• WHAT IS BEING ASKED: For every entry that follows, return the words exactly and omit any picture.
Start of LISTED RECORDS
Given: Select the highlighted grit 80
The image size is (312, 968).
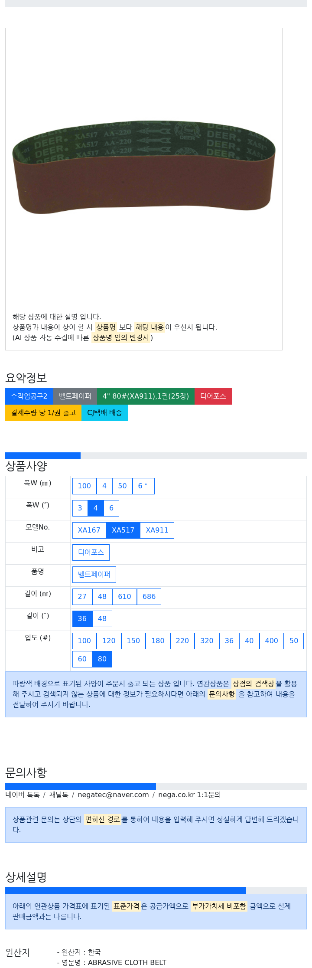Looking at the screenshot, I should (102, 659).
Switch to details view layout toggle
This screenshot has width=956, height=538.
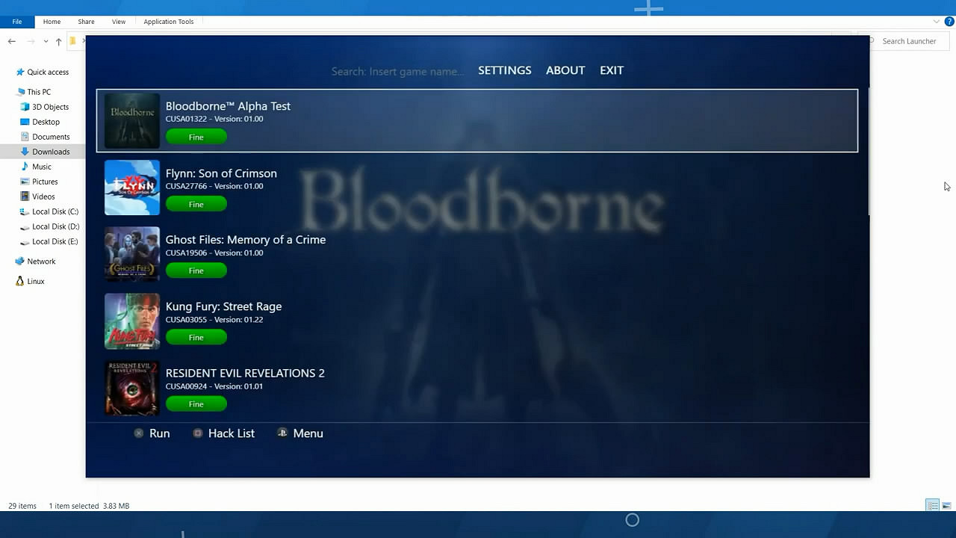coord(932,506)
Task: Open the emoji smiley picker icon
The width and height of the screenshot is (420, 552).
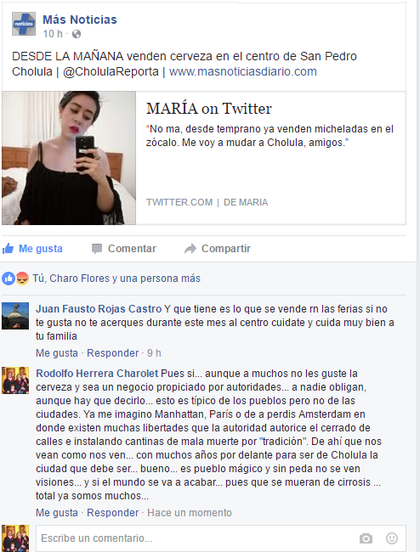Action: 392,538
End of LISTED RECORDS
• EXERCISE ANSWER:
Given: Select the highlighted grit 80
The image size is (312, 968).
Looking at the screenshot, I should (102, 659).
Switch to details view layout toggle
This screenshot has width=956, height=538.
coord(932,506)
Task: Open the emoji smiley picker icon
The width and height of the screenshot is (420, 552).
Action: 392,538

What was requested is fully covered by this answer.